In December, in response to the Shirbit attack, Zohar Pinhasi, CEO of the ransomware removal and cybersecurity service MonsterCloud, told the Post that the claims that Black Shadow wanted to strategically harm Israel and is not looking for money were “nonsense.”

Also in December, the K.L.S. company reportedly received a warning that they had been breached and that their information may have leaked in a breach in a VPN service provided by Fortinet and Pulse that affected a number of companies, according to cybersecurity consultant Einat Meyron. A number of warnings about the VPN service have been published in the past two years.

“It’s hard to come up with complaints to the Black Shadow group,” said Meyron in regards to the cyberattack against K.L.S. “If companies hold sensitive customer information, without any means of protection and control, they’ll pick up what’s on the floor for them.

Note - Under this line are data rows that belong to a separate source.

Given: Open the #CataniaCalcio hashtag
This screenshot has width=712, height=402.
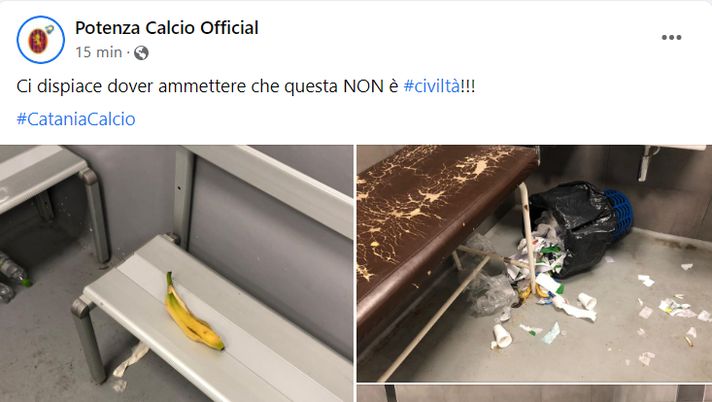Looking at the screenshot, I should click(x=76, y=119).
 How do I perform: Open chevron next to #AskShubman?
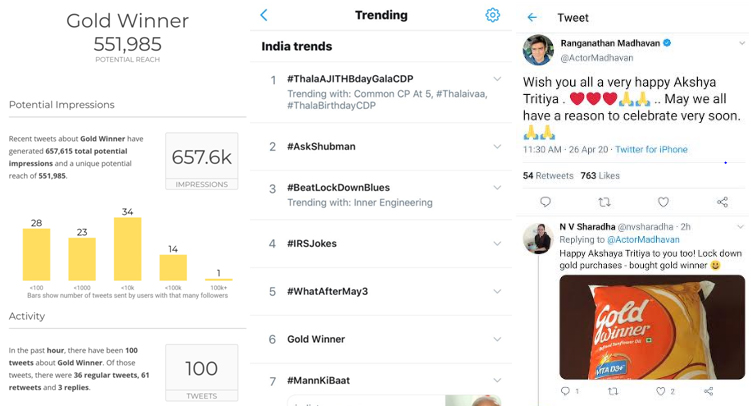point(497,147)
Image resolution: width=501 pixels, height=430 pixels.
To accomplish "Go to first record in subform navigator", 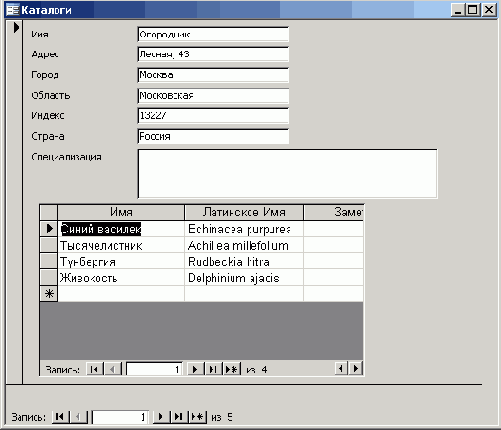I will 95,369.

It’s that simple and sometimes it is what it is.”

“The question arises why after the verification phase, companies continue to store the information in general and in such a negligent manner in particular. Is there no way to encrypt the folder? At least protect it with another password?” added Meyron.

The cybersecurity consultant additionally questioned what protective systems were protecting K.L.S.’s systems against breaches and if and how hackers were able to get as deep as they did into databases that are supposed to be classified and protected according to guidelines set by Israel’s Privacy Protection Authority.

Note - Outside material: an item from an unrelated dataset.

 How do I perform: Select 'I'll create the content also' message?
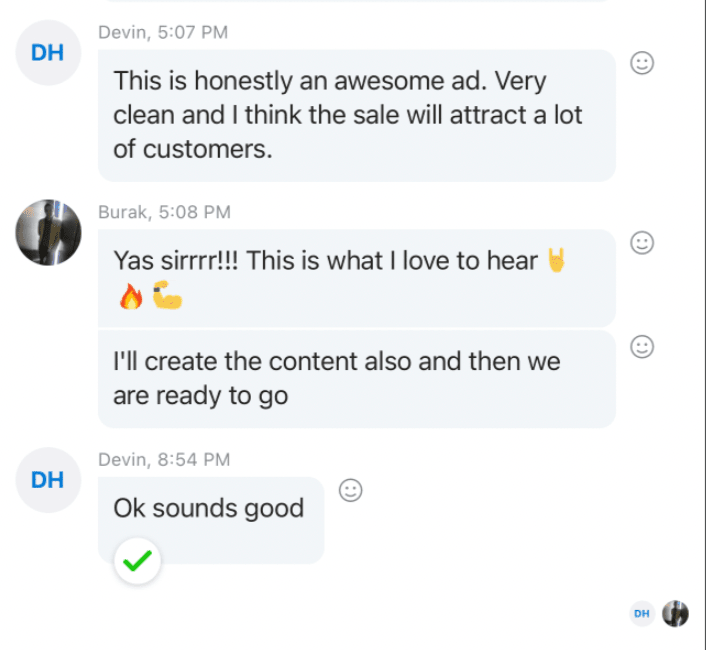point(357,379)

“Another question: are companies in the economy at all aware of the Privacy Protection Authority’s requirements? Are they controlled by it?” asked Meyron. “Cyber-attacks will happen and also succeed. It would be charlatanic to say otherwise, but early thinking and analysing the unique risk aspects of cyberattacks that may materialise requires early thinking on how to avoid such unnecessary exposure and tailoring specific solutions to reduce risk realisation.”

A series of cyberattacks were reported in recent months in Israel, including attacks targeting the Shirbit insurance company, the Amital software company, Ben-Gurion University of the Negev and Israel Aerospace Industries, with the full extent of the damage unclear in at least some of the cases.

In the Shirbit attack, thousands of documents containing personal information were leaked to the public by Black Shadow. The group also threatened to sell collections of data they said they stole from Shirbit to competitors and foreign governments. The National Cyber Directorate and Capital Market Authority worked with Shirbit in an attempt to solve the issue.

Despite the public leaks of thousands of documents, Shirbit insisted that only a “relatively small” number of documents were leaked and that the decision not to pay the ransom the hackers demanded was not from “financial considerations, but rather for the good of the customers,” according to Israeli media. The company has many government employees among its clients.